━━━━━ RECORDS PROVIDED

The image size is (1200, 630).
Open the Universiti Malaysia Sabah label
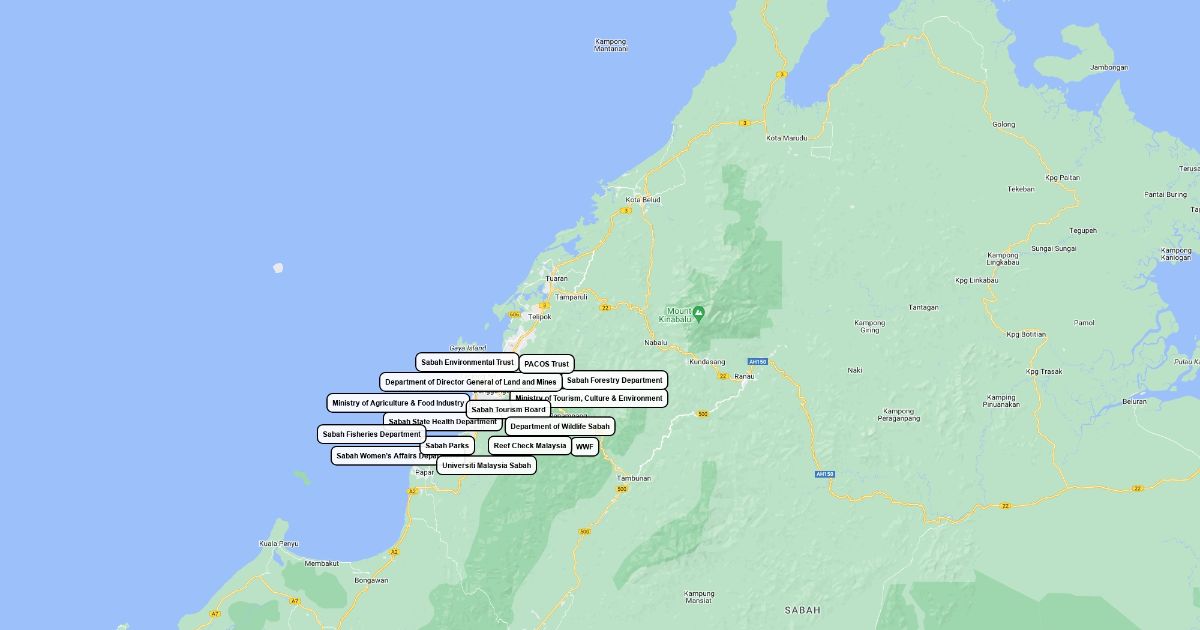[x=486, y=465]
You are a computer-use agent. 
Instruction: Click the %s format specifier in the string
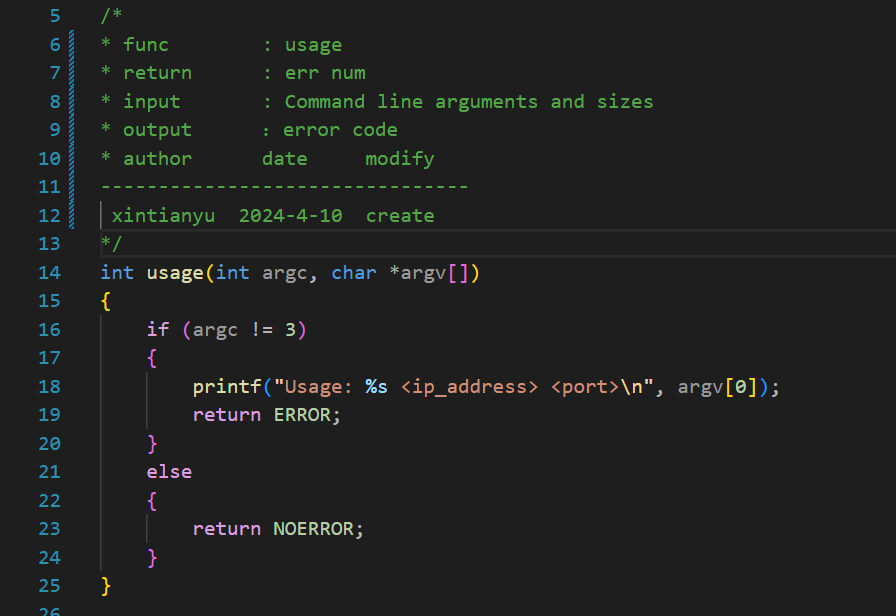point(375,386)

━━━━━━━━━━

▶ **YOUR OBJECTIVE**
Leave every picture out and write out exactly the lines from the line with "Open the Universiti Malaysia Sabah label" through the last line of the material.

▶ **ANSWER BOX**
Open the Universiti Malaysia Sabah label
[x=486, y=465]
You are a computer-use agent. 
Instruction: Click the %s format specifier in the string
point(375,386)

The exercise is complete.